Additional points to consider include:

  • When conducted in an optimal manner (as per it was developed) – with the non-working leg remaining still and parallel to the working leg – the range may be limited by the hamstring flexibility (this was not a problem for me during the developmental decade, because of the premium I placed on flexibility training).
  • If the athlete/client lacks the balance and or range to execute the movement tin the intended manner, you can choose between developing these qualities or default to the influence of allowing the back leg to raise.
  • If you go with the softer option, you are reducing the work (including balance) in general due to counterbalancing of the back leg, and reducing the workload and isolation on the hamstring by allowing the pelvis hemispheres to diverge.
  • Therefore, a decision needs to be made regarding progression – to work on improving range, repetitions, and or load. Generally speaking, I recommend working from the former to the latter.

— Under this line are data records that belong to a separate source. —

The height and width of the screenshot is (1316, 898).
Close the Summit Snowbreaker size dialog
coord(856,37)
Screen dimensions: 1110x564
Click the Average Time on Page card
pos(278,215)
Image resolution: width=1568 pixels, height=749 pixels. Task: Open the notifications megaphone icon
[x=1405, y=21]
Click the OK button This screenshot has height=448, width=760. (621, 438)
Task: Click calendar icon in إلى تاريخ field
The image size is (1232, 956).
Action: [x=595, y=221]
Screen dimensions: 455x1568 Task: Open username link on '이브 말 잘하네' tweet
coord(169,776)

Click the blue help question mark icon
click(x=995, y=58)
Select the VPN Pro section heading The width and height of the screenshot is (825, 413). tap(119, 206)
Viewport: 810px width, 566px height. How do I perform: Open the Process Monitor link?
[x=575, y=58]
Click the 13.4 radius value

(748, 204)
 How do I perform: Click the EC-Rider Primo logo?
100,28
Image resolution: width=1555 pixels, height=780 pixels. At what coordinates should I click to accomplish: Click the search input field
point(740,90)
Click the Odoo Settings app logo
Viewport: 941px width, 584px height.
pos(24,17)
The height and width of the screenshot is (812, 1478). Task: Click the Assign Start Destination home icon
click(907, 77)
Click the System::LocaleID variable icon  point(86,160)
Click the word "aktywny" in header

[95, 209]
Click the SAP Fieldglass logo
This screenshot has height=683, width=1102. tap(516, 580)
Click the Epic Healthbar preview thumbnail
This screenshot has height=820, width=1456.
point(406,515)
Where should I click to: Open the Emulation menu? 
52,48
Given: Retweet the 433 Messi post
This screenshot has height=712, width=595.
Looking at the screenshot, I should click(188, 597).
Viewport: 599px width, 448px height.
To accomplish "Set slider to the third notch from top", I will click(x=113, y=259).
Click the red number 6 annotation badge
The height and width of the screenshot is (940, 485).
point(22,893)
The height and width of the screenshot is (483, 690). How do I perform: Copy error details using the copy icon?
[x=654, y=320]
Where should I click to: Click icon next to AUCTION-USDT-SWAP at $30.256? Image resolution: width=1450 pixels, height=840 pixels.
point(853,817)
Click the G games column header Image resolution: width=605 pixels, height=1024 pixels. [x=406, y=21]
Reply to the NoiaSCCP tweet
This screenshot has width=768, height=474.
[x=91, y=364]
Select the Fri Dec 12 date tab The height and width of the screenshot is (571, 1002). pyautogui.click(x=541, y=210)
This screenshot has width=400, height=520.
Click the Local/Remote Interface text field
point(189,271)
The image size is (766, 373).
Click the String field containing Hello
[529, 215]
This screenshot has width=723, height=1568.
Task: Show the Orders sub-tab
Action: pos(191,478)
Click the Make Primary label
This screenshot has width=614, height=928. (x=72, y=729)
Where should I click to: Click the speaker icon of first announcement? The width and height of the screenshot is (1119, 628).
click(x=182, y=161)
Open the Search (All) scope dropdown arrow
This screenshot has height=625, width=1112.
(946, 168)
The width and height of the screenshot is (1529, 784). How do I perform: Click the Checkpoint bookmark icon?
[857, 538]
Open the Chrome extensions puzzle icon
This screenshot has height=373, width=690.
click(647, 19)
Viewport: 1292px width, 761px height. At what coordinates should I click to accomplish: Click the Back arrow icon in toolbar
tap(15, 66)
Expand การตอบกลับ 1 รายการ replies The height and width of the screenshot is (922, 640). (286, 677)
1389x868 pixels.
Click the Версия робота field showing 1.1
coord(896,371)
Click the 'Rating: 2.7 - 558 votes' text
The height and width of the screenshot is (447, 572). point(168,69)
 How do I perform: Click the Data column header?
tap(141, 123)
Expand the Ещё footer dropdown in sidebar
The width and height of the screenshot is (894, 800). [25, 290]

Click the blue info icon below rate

The Romanian Deadlift (RDL) provides greater loading potential than the single leg stiff legged deadlift version, however, the following are important points:

  • The RDL should not be considered as an equal and opposite of a squat, as the relative loading potential of this exercise compared to the squat is less.
  • The RDL as a rounded back exercise should not negate the inclusion of a rounded back variation in athletes who may be exposed to loads in their sport where the spine is less than in neutral (rounded).
  • If the pivot at the hip joint is not maintained as the exclusive pivot point, the relative load/work/isolation on the hamstrings is reduced.
  • Therefore, considering the progressively reducing nature of athlete flexibility, you may not be working through the range you initially expected or anticipated.

Now to touch briefly on a key point in the application. There has been a long-retained belief, at first in the physical therapy disciplines and now also in the physical training disciplines, that isolated hamstring strength training is the key to rehabilitating or preventing hamstring strains.

Many decades ago, I reached an alternative conclusion. It’s not the aim of this article to go deep on this subject, however, I feel it may be remiss of me to not touch upon it.

Keep in mind my suggestion that if you fail to identify the cause of the injury (and I suggest weak hamstrings are not the cause in the overwhelming majority of cases), then your ‘solution’ may contribute to the problem.

Learning that the single leg stiff legged deadlift – an exercise near and dear to my heart because it is essentially one of my ‘babies’ –  is being used in a ‘hamstring strengthening program’ to rehabilitate athletes with hamstring strains, or prevent hamstring strains, is difficult to hear.  I do not believe the goal will be achieved, and the athlete does not deserve to be a guinea pig for this misguided paradigm.

Conclusion

For almost twenty years now I’ve watched the single-leg stiff-legged deadlift gain global acceptance – in and out of the gym. The only problem was that it was not being done in the intended manner.  More recently I have seen this popularity expand into rehabilitation, and this becomes even more concerning.  And to hear the confusion around the name, such as the use of the term ‘RDL’ in the same exercise name, is a reflection of a lack of understanding o the nuance of the RDL to achieve the hamstring isolation.

Maybe that’s just me being too German-like, seeking precision and excellence in the process.

Maybe exercise accuracy doesn’t matter?

 

References

[1] King, I., 1999, Get Buffed! 1 (book), p. 244

[2] King, I., 1998, How to Write Strength Training Programs, P. 32

[3] Shugart, Chris, 2001, The Ian King Cheat Sheets, Part 1 – A quick and dirty look at all the cool stuff Ian King has taught us so far, Fri, Aug 24, 2001, T-mag.com

[4] King, I., 1999, Get Buffed! I, p. 230-231.

[5] King, I., 1999, Get Buffed! I, p. 210-211.